╭─ EXTRACTED DATA
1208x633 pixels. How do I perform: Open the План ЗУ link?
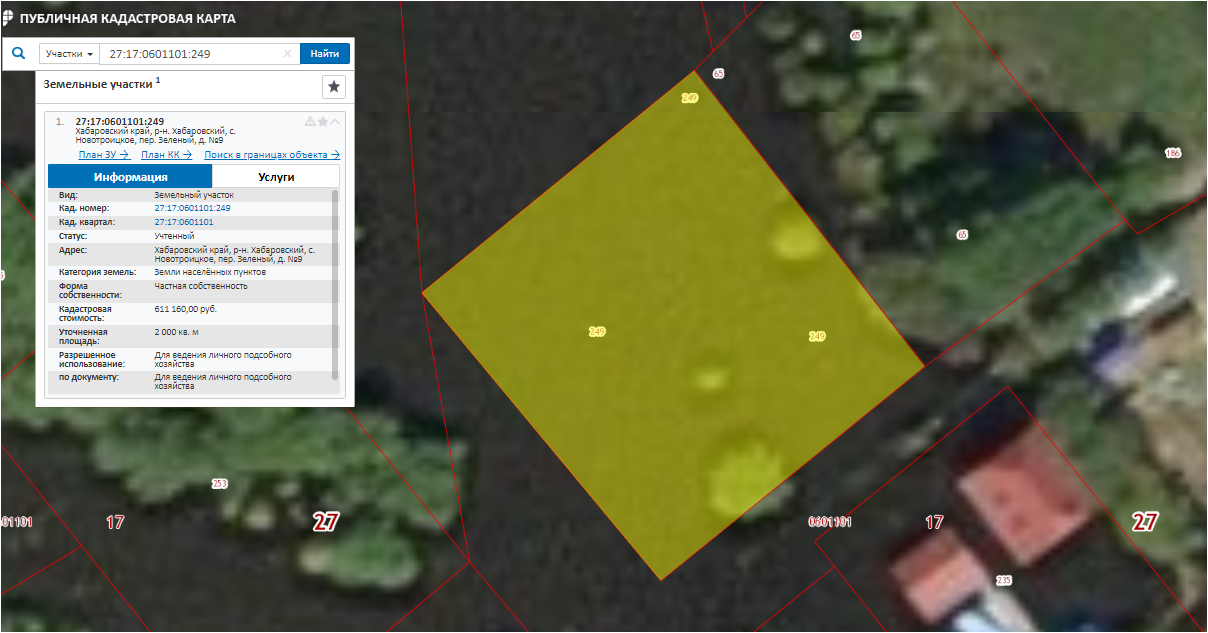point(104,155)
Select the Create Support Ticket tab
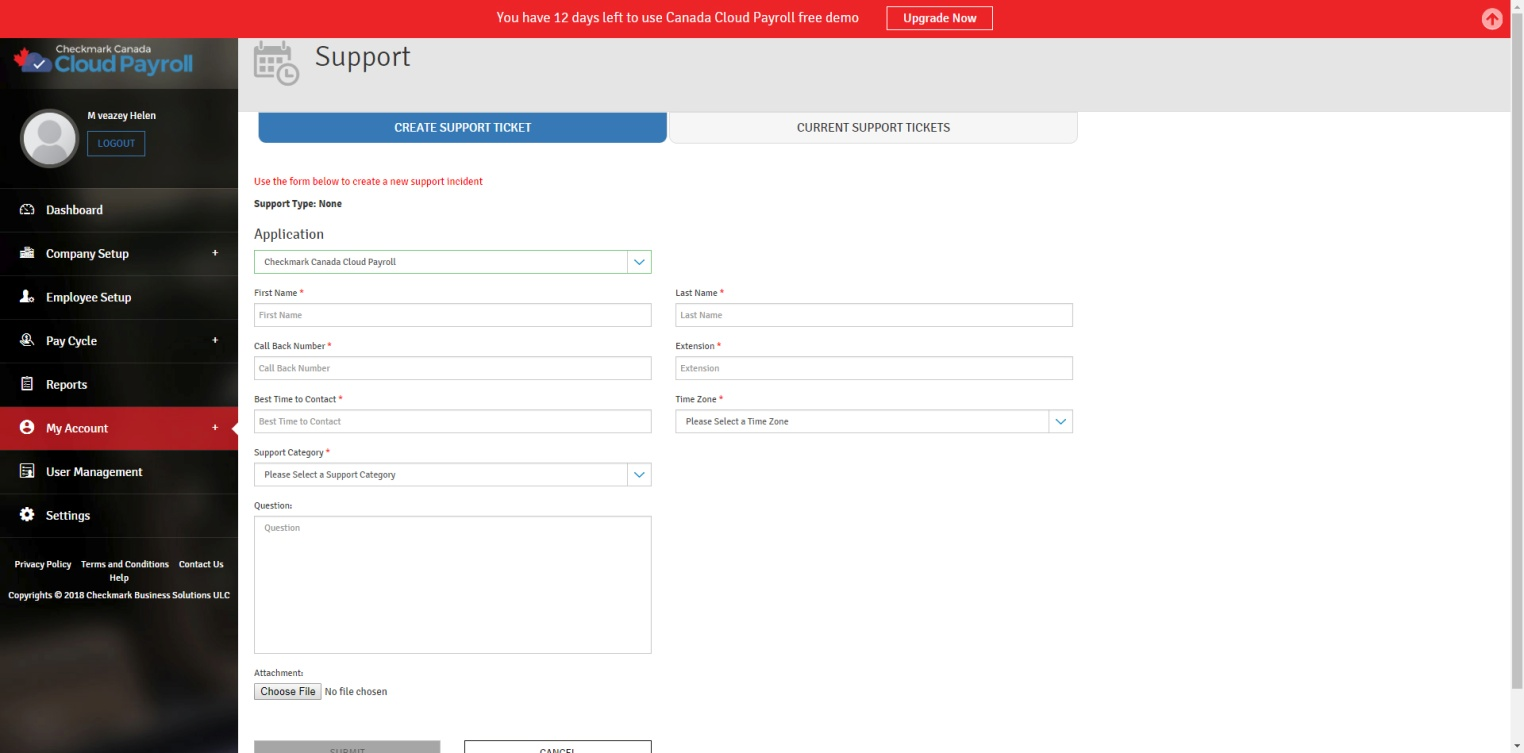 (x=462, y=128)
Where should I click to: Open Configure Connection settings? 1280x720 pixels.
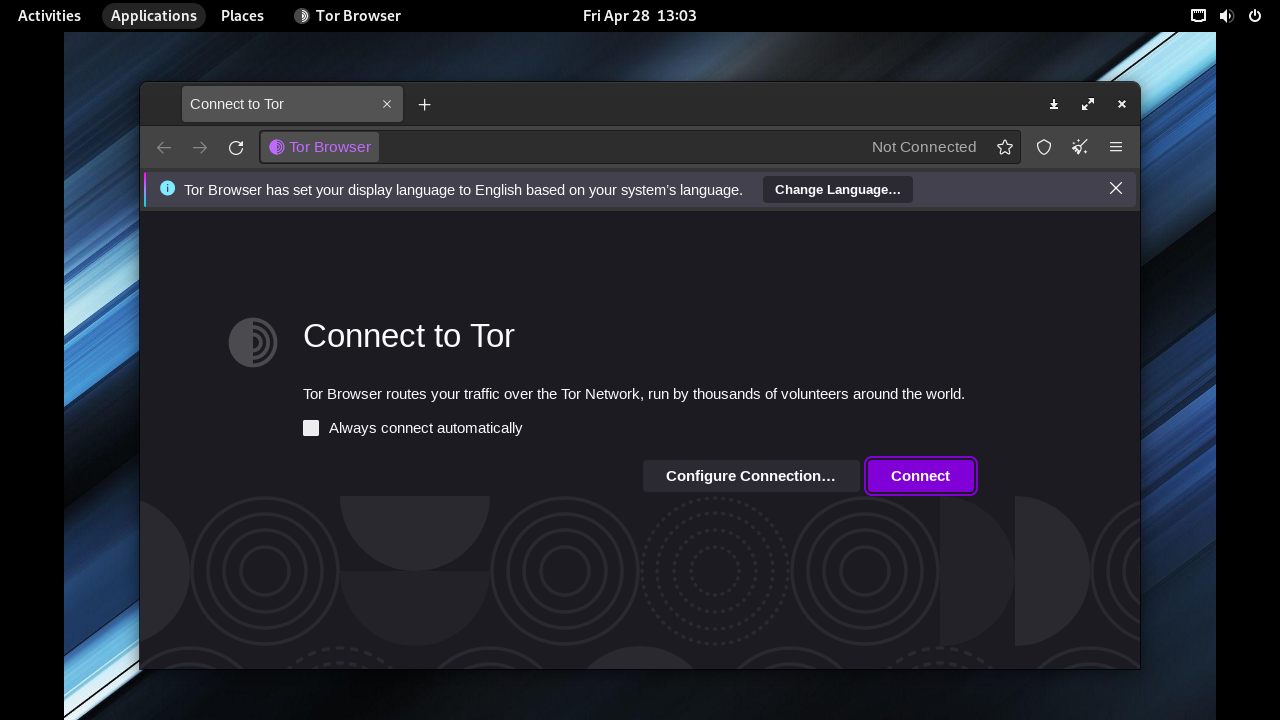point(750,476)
╰─
╭─ EXTRACTED DATA
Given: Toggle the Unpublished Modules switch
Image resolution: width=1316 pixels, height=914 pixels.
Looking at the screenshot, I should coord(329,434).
╰─
╭─ EXTRACTED DATA
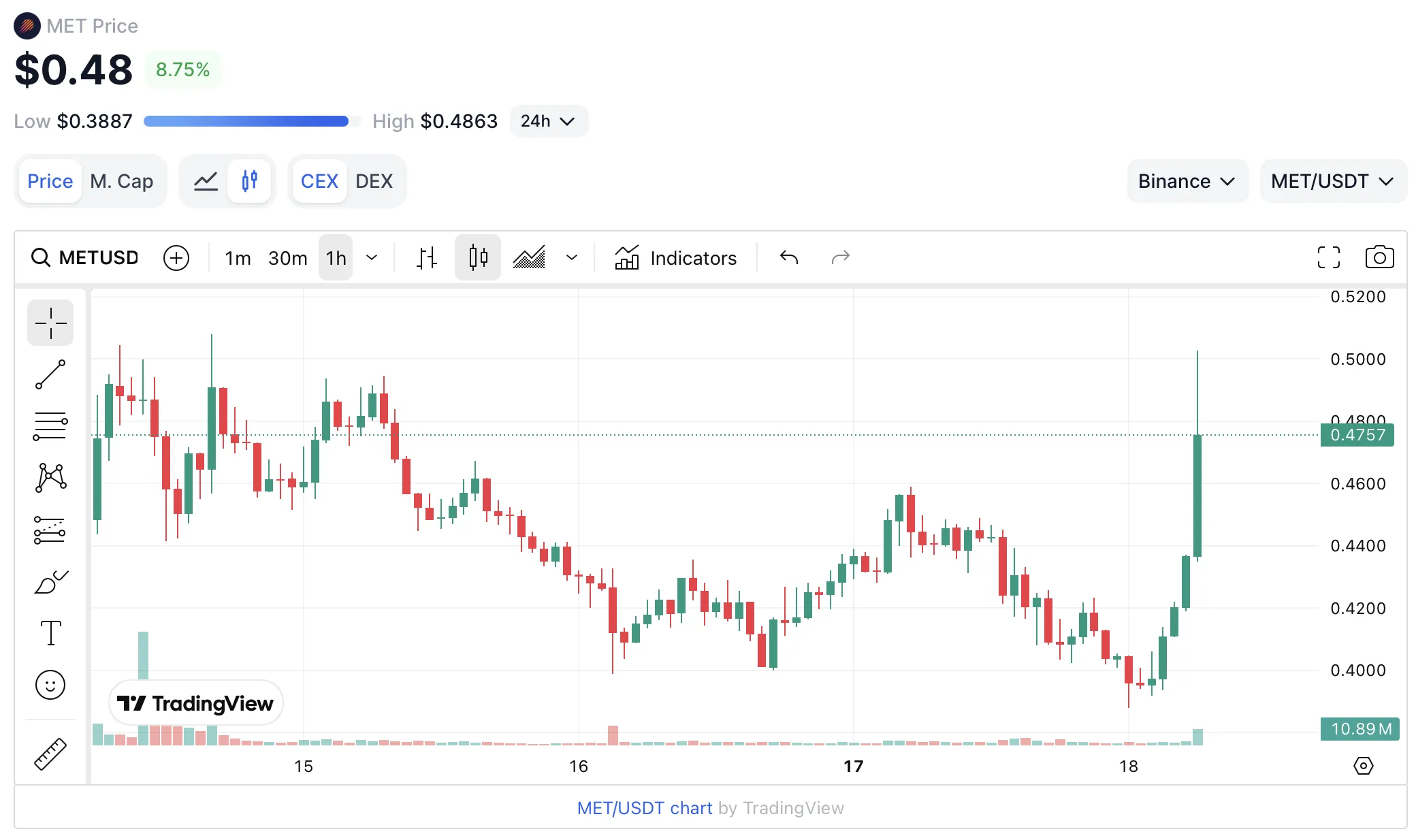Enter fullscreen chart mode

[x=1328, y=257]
╰─
WORK TO BE COMPLETED – Write out again the records starting at the line that contains "1208x633 pixels. How" and ending at the line that contains "point(750,476)", both included, leaving out the pictures.

RESULT FOR THIS EXERCISE –
1208x633 pixels. How do I perform: Open the План ЗУ link?
point(104,155)
Select the Create Support Ticket tab
 (x=462, y=128)
Where should I click to: Open Configure Connection settings? 1280x720 pixels.
point(750,476)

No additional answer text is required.